Еще перед войной каждый полет в небе Арктики считался чуть ли не подвигом. И это было справедливо. Коварство погоды и трудности воздушной навигации, практическое отсутствие запасных аэродромов и метеорологических станций, угроза быстрой гибели смельчаков в ледяной воде океана или мучительная борьба за спасение в условиях полярной тундры — все это было суровой реальностью. Но грянула война, и те полеты, за которые давались ранее ордена, стали обыденностью, хотя и еще более опасной, чем прежде. Арктика осталась сама собой — изменились люди.

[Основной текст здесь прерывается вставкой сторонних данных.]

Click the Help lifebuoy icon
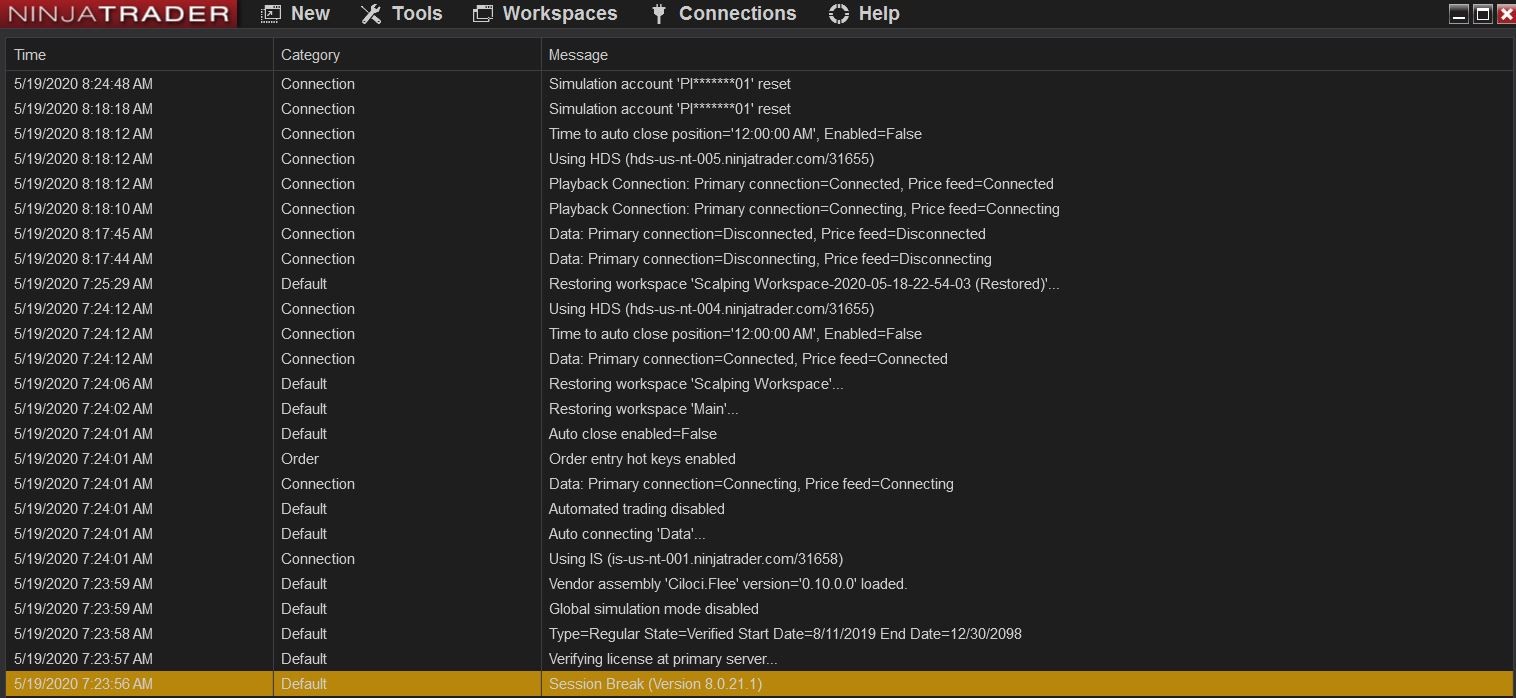1516x698 pixels. click(x=839, y=14)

Первая неожиданность подстерегла в воздухе экипаж Осипова. На траверзе Киркинеса левый двигатель самолета стал давать перебои. Винт шел рывками, мотор натужно захлебывался воздушными струями. Послушав его минуту-другую, Осипов крикнул своему штурману: «Пожадничали! Перегруз!..» Ил-4 был надежной, практически безотказной машиной, но его расчетной боевой нагрузкой была тонна — полторы тонны бомб. Лучшим экипажам в персональном порядке разрешалось брать до двух тонн бомб. На вылет в Альтен-фьорд Осипов добился разрешения взять предельную норму бронебойных и фугасных бомб — так хотелось угостить «Тирпиц» полной порцией гремучих гостинцев!

И на тебе…

Еще какое-то время они прислушивались к «предательскому» мотору… Тряска крыла усиливалась. Нужно было возвращаться. И нужно было избавляться от бомб. Штурману достаточно было нажать для этого кнопку «Сброс». Очень просто. Зуенко ждал одной команды, а получил другую:

— Давай, Иван, курс на Хебуктен! Разгрузимся по аэродрому!

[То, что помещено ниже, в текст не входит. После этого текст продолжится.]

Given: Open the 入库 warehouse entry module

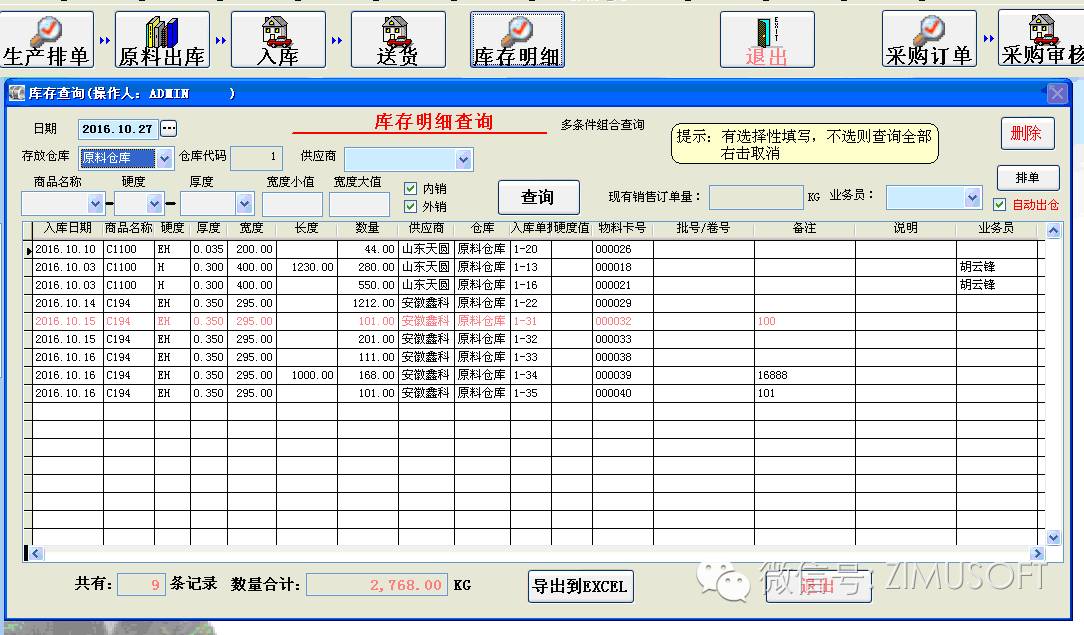Looking at the screenshot, I should click(277, 40).
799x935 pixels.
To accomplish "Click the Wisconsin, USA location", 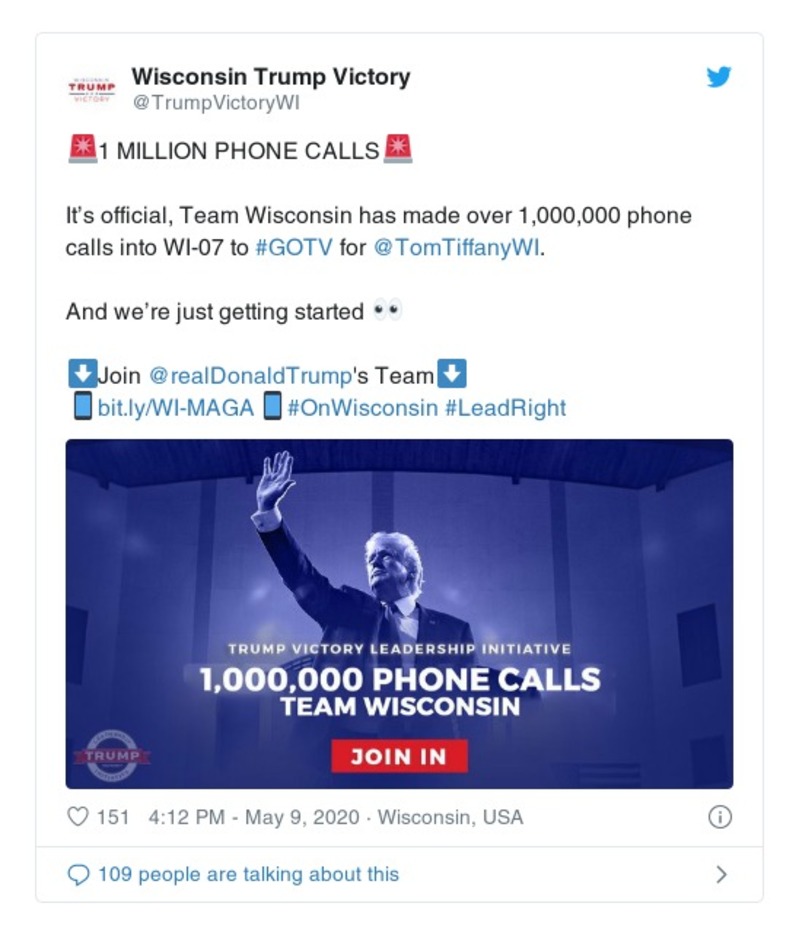I will point(450,817).
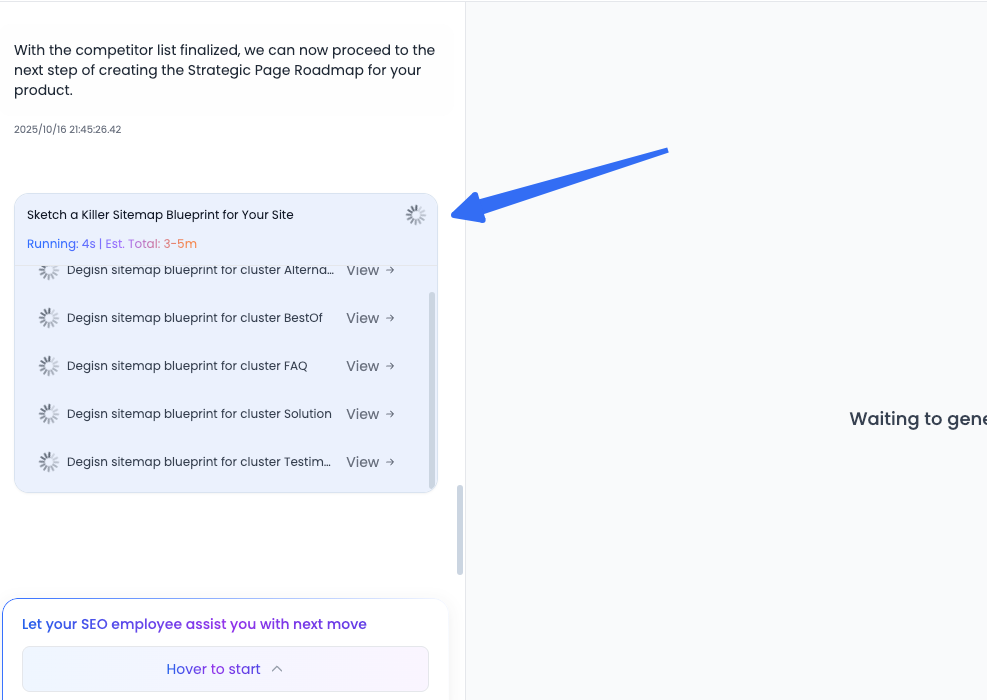
Task: Click the spinner beside the cluster FAQ row
Action: [48, 366]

«Если доберемся» — это подразумевалось само собой.

Аэродром Хебуктен лежал на кратчайшем возвратном курсе — Осипов решил по нему отбомбиться. Бомбардировщик отвернул на юг и в одиночестве полетел сквозь черноту полярной ночи. Слабая перемена тона этой черноты внизу, под крылом, обозначила береговую линию.

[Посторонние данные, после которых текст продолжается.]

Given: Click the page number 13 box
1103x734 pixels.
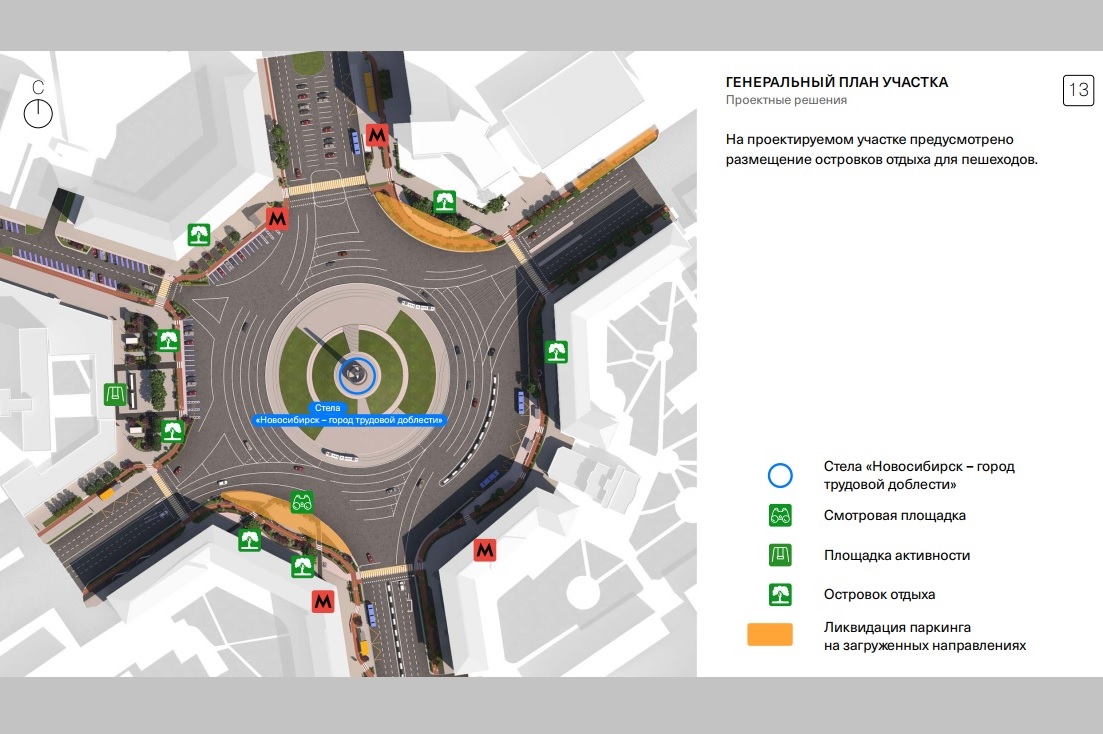Looking at the screenshot, I should click(1078, 90).
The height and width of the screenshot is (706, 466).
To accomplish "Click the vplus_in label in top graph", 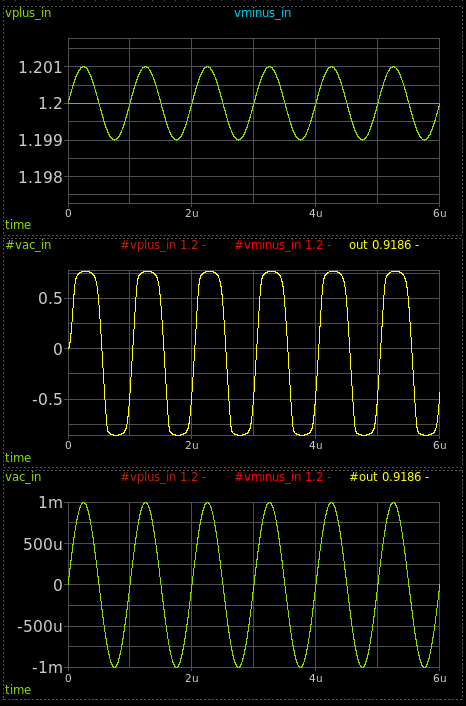I will [x=28, y=13].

Что значит одиночному самолету идти на бомбежку такой защищенной цели, как военный аэродром? Это значит, называя вещи своими словами, дразнить смерть. Ни один аэродром гитлеровцев в Заполярье не прикрывался более мощной ПВО, чем Хебуктен.

Они знали это и продолжали лететь.

По штурманскому расчету легли на боевой курс, не различая еще впереди ничего, но в полной уверенности, что аэродром появится там, где ему положено быть. Зуенко не ошибался. Знали они то, что на земле слышен звук их моторов, ясен курс самолета. Но зенитки молчали, и прожекторы бездействовали. Это была обычная уловка фашистов.

Зуенко различил наконец стоянку самолетов Ю-88 и произвел прицеливание… Через 15 секунд бомбы будут сброшены. Оставалась четверть минуты! И в это мгновение десяток прожекторов разом вспыхнул на земле. Мощное световое поле ударило летчика по глазам, ослепляя его. Свет прожектора — это род оружия. Причем оружия не только оборонительного, но и наступательного. В войну бывали примеры тому, что летчик терял ориентировку, ослепнув от яркого света, и врезался в землю. Но это случалось только с неопытными летчиками, а Осипов воевал третий год. Чтобы не ослепнуть, он тотчас втянул голову в плечи и уткнулся лицом в приборную доску, оставаясь в таком положении до конца эпизода.

К прожекторам присоединились зенитки, первые же залпы легли близко и плотно. От взрывов самолет трясло и подбрасывало, но они летели, не маневрируя и не уклоняясь, чтобы выйти в расчетную точку сброса бомб. Это называлось слегка по-обломовски: «лежать на боевом курсе». Так они и лежали четверть минуты.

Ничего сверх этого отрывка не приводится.